3. If you aren't already signed into an AIM, Google or Yahoo account-it will ask you to log into one of those accounts, upon doing this- it's pretty self explanatory.
4. HOWEVER, if you don't have any of these account types, then you need to create one.
... that's all. Simple as pie. Well... maybe not, but you got it. Let me know how it works?

On another note, I have to give Jo and Jazz a special shout out. As poets, we know the power of words. As people, we often forget that our talent really reaches people. As a blogger, I often don't know if I'm writing for anyone beyond myself... I mean, yeah people are "following", but the comments aren't a clear reflection of that.

I went to "The Greatest Show on Earth" yesterday that was presented by Excelano Project, U. Penn's poetry collective, and I ran into into these two girls and they just showed me so much love. First off, not many people are bold enough to admit that they read your blog regularly, let alone approach you. Hell, my friends learn things about me via blog and then bring it up all offended but try to omit the fact that they actually were reading it in the first place. "It's a curious thing." (I said was going to start saying that. Went hiking two weeks ago. Don't ask. It was something I had to do for class, and the hiking/tour guide man [don't know the proper term] kept saying that- "It's a curious thing."
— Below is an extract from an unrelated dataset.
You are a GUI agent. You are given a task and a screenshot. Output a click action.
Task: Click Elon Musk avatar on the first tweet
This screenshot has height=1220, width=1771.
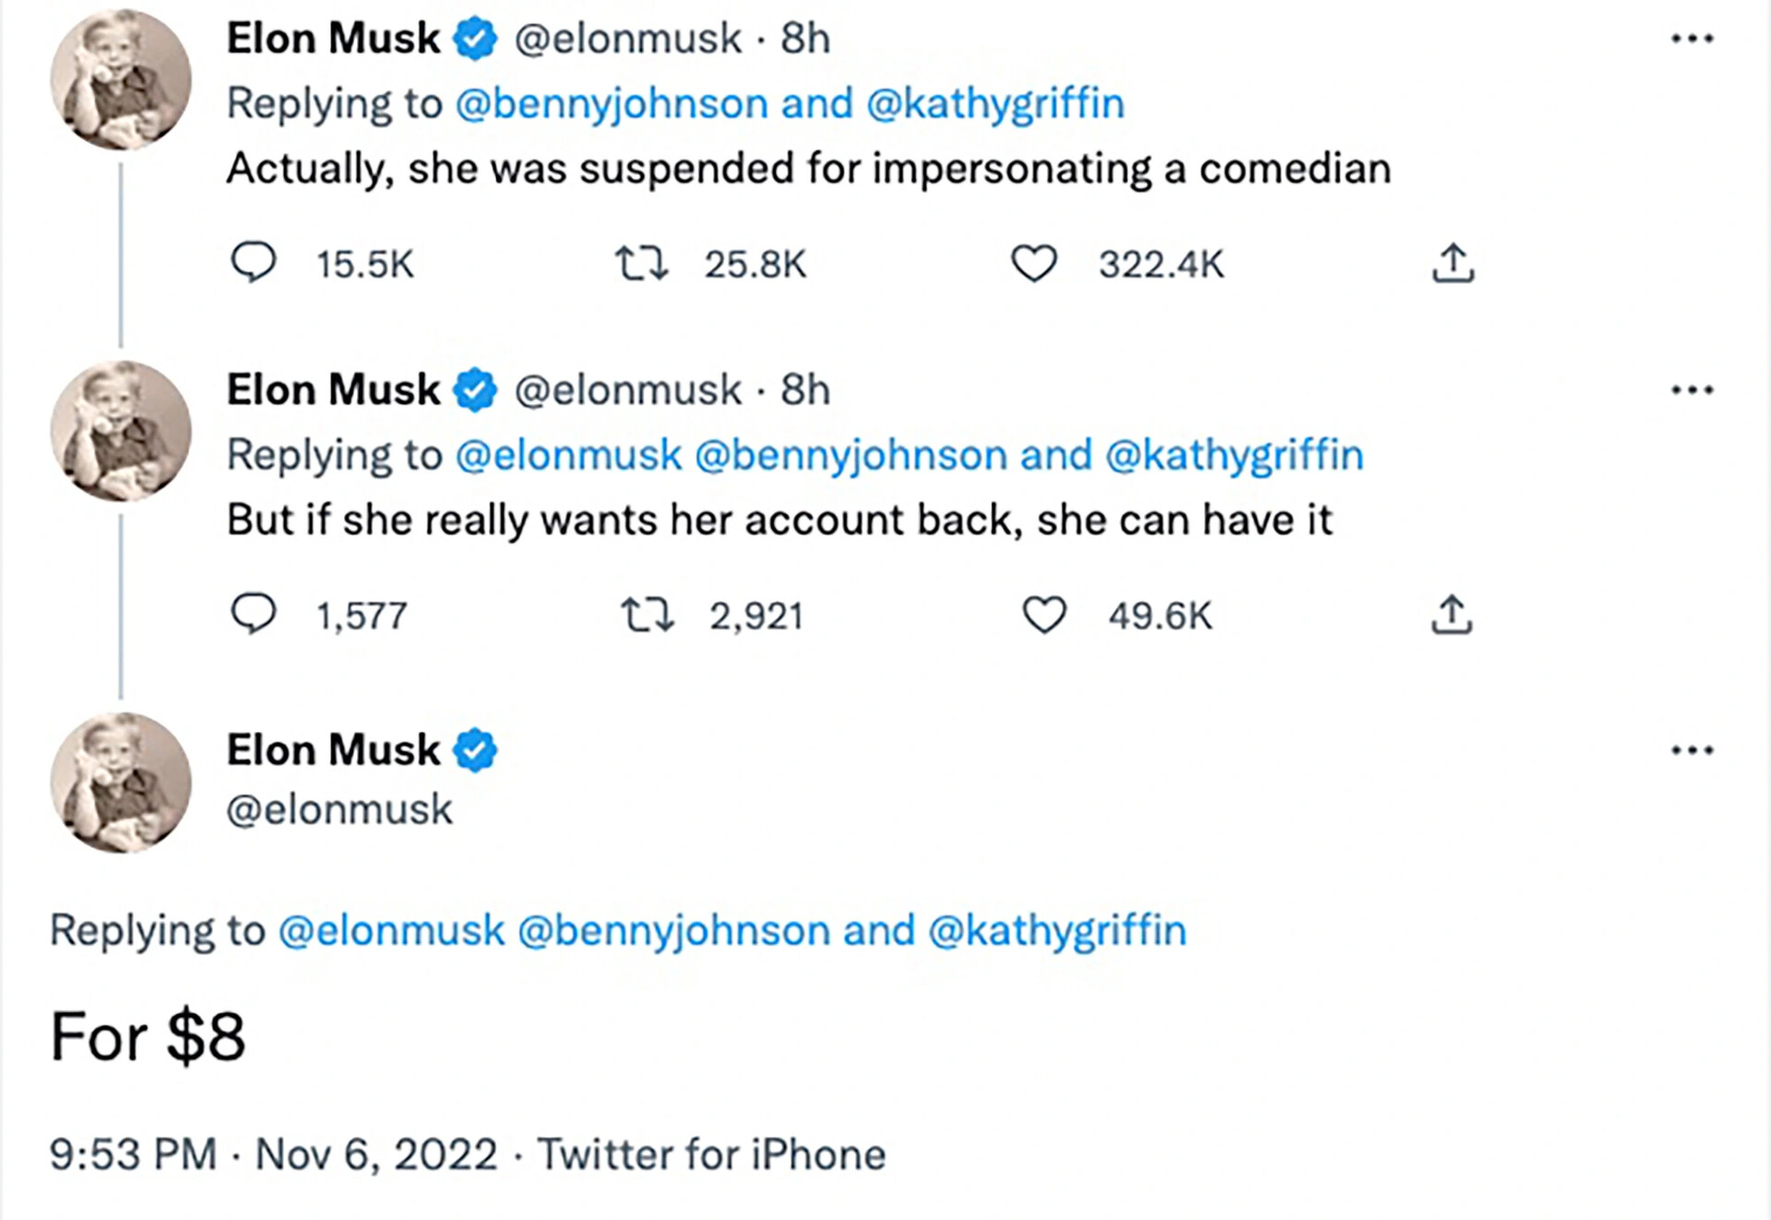coord(120,80)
Anywho, they showed me all this love, asked to take pictures with me and were just so endearing. I just felt honored. Like, here's "regular ol' me" coming to see the show, not even performing, yet they wanted to take pictures with me. Me. It was one of those, "they love me. they really love me." moments. It's funny writing this now that we're Facebook friends and all. Communication and connectedness is so real though.

As far as the actual show, you know I took down some quotes. I'll be posting them soon, just not tonight. That show had me in tears. I literally had to walk out for a minute and compose myself so I wouldn't make a scene in the midst of it. One of them wrote a poem about her father's mother dying, from her fathers perspective and it had me thinking about my mother.
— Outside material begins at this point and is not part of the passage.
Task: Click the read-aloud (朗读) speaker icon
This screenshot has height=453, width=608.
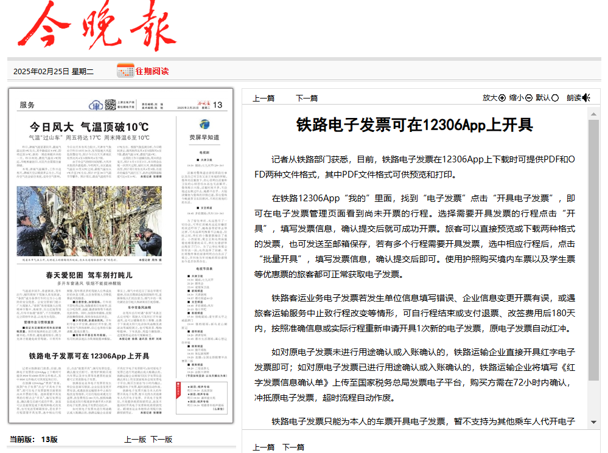Action: pyautogui.click(x=586, y=98)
Somethin' I've realized: I haven't coped with her (my mother's) death as much as I think I have. Like, intense conversations about death (meaning anything that goes past typical "death" conversation, whatever that means) shouldn't result in tears. Like, it's just ridiculous. Damn me and my emotional self. Nonetheless, I've decided to write about it which should be peace.

The first and last poem I wrote about my mom was more like a letter and it never left the page. Performing it really wasn't an option cause I couldn't get through it without breaking down. Hmph. Change gwan' come (said in the worse Jamaican accent known to man). Here are the actual pics with Jazz and Jo from last night.

Clearly, this was after the show. Hence, my red puffy face and teary eyes. Bahhh humbug.
This was prior to the show... when I first received their love and was fresh-faced. Oww! :)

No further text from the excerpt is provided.